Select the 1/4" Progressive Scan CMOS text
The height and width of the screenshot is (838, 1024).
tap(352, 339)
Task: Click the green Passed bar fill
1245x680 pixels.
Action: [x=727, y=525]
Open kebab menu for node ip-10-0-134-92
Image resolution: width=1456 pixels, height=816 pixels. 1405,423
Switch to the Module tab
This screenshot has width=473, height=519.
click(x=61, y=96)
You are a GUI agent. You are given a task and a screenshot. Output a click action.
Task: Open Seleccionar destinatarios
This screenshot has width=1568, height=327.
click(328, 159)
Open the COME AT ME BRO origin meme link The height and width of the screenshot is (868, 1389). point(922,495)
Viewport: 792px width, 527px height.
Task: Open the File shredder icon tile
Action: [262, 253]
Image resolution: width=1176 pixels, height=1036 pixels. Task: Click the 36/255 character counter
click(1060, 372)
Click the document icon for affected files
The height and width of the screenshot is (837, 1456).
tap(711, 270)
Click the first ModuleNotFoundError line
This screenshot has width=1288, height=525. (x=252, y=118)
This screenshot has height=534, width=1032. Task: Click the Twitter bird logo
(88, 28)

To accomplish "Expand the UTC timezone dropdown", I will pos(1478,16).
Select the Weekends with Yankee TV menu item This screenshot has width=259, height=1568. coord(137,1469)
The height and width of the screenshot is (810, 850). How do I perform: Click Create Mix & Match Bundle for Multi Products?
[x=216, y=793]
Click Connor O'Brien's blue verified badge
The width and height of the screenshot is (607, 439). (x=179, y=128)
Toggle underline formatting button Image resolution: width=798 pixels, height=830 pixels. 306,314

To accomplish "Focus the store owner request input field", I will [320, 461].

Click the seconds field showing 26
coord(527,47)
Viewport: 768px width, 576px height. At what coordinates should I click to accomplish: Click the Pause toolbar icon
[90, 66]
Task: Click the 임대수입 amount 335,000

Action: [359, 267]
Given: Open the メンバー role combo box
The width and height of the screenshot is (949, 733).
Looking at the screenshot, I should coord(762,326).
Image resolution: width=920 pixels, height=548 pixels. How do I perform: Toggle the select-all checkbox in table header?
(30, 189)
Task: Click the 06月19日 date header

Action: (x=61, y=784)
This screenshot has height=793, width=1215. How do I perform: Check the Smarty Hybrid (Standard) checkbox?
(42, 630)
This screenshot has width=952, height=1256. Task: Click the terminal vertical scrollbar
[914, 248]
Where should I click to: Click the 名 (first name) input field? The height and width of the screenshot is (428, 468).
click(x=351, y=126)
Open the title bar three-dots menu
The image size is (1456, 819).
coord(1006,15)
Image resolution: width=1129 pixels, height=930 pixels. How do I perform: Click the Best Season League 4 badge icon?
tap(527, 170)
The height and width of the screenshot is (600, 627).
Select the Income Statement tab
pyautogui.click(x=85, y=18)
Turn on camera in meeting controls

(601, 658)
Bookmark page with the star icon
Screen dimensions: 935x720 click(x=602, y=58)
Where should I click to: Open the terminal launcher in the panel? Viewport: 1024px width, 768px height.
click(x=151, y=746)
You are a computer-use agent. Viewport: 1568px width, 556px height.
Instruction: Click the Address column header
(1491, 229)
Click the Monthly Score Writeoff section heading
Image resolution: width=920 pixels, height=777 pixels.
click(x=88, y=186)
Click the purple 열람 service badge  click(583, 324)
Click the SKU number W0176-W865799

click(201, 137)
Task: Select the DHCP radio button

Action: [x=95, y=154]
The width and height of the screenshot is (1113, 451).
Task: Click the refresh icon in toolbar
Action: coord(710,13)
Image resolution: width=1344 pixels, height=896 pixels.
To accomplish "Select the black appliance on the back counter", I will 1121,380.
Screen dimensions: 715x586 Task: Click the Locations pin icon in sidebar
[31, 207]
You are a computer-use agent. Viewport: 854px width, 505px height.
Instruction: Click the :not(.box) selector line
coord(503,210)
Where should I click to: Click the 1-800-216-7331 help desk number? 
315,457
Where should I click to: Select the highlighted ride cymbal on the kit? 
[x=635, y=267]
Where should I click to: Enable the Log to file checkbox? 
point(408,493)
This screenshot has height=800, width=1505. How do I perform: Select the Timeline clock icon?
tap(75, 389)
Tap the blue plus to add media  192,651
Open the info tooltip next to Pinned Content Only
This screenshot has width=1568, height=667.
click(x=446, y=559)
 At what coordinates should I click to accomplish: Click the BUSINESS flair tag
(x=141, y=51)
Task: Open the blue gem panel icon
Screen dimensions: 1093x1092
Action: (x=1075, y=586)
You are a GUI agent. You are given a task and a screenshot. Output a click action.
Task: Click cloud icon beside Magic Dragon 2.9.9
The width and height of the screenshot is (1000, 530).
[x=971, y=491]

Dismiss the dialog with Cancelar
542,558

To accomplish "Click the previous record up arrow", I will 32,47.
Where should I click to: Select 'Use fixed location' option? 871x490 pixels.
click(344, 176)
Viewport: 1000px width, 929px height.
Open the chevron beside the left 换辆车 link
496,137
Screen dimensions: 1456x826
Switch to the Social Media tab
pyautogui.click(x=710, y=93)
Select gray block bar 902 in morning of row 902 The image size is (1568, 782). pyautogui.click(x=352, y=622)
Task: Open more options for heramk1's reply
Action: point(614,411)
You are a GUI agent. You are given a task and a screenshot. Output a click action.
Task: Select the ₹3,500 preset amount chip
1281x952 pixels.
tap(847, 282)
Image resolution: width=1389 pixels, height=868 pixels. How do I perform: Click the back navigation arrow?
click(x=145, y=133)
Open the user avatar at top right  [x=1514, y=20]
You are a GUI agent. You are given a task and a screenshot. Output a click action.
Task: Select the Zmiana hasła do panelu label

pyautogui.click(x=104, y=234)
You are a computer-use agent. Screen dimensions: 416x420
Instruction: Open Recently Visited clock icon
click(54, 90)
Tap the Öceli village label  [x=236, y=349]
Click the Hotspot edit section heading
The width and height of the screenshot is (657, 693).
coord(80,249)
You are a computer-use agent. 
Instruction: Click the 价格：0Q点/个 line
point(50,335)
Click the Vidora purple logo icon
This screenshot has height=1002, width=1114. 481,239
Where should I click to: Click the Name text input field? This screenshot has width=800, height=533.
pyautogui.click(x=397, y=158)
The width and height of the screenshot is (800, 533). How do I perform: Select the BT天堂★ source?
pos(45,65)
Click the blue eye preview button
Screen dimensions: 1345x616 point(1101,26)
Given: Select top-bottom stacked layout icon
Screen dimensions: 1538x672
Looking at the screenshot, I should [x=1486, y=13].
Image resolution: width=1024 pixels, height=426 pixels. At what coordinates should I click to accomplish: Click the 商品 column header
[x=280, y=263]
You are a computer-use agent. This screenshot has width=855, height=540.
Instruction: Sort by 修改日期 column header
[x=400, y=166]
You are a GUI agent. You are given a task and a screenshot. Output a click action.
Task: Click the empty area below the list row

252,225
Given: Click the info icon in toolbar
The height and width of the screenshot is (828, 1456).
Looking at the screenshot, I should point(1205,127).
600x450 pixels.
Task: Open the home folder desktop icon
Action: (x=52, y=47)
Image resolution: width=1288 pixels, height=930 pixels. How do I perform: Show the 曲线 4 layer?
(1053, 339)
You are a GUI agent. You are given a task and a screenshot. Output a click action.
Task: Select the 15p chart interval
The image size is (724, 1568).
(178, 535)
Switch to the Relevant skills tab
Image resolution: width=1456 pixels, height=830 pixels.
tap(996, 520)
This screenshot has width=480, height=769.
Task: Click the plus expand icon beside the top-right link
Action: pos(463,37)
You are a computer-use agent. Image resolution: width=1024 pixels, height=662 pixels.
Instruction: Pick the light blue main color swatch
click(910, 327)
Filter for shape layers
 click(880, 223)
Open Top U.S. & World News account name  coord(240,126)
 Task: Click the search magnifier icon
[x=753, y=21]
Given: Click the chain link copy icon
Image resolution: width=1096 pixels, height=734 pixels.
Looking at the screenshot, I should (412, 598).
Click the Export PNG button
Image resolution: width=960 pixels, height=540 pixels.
======
Recast the data as a Markdown table with the columns Row and Line, from the line containing "Task: Click the green Passed bar fill" up to and including the line containing "The width and height of the screenshot is (607, 439).". Number each row and leave out blank lines.

CORRECT RESPONSE:
| Row | Line |
|---|---|
| 1 | Task: Click the green Passed bar fill |
| 2 | 1245x680 pixels. |
| 3 | Action: [x=727, y=525] |
| 4 | Open kebab menu for node ip-10-0-134-92 |
| 5 | Image resolution: width=1456 pixels, height=816 pixels. 1405,423 |
| 6 | Switch to the Module tab |
| 7 | This screenshot has width=473, height=519. |
| 8 | click(x=61, y=96) |
| 9 | You are a GUI agent. You are given a task and a screenshot. Output a click action. |
| 10 | Task: Open Seleccionar destinatarios |
| 11 | This screenshot has width=1568, height=327. |
| 12 | click(328, 159) |
| 13 | Open the COME AT ME BRO origin meme link The height and width of the screenshot is (868, 1389). point(922,495) |
| 14 | Viewport: 792px width, 527px height. |
| 15 | Task: Open the File shredder icon tile |
| 16 | Action: [262, 253] |
| 17 | Image resolution: width=1176 pixels, height=1036 pixels. Task: Click the 36/255 character counter |
| 18 | click(1060, 372) |
| 19 | Click the document icon for affected files |
| 20 | The height and width of the screenshot is (837, 1456). |
| 21 | tap(711, 270) |
| 22 | Click the first ModuleNotFoundError line |
| 23 | This screenshot has width=1288, height=525. (x=252, y=118) |
| 24 | This screenshot has height=534, width=1032. Task: Click the Twitter bird logo |
| 25 | (88, 28) |
| 26 | To accomplish "Expand the UTC timezone dropdown", I will pos(1478,16). |
| 27 | Select the Weekends with Yankee TV menu item This screenshot has width=259, height=1568. coord(137,1469) |
| 28 | The height and width of the screenshot is (810, 850). How do I perform: Click Create Mix & Match Bundle for Multi Products? |
| 29 | [x=216, y=793] |
| 30 | Click Connor O'Brien's blue verified badge |
| 31 | The width and height of the screenshot is (607, 439). (x=179, y=128) |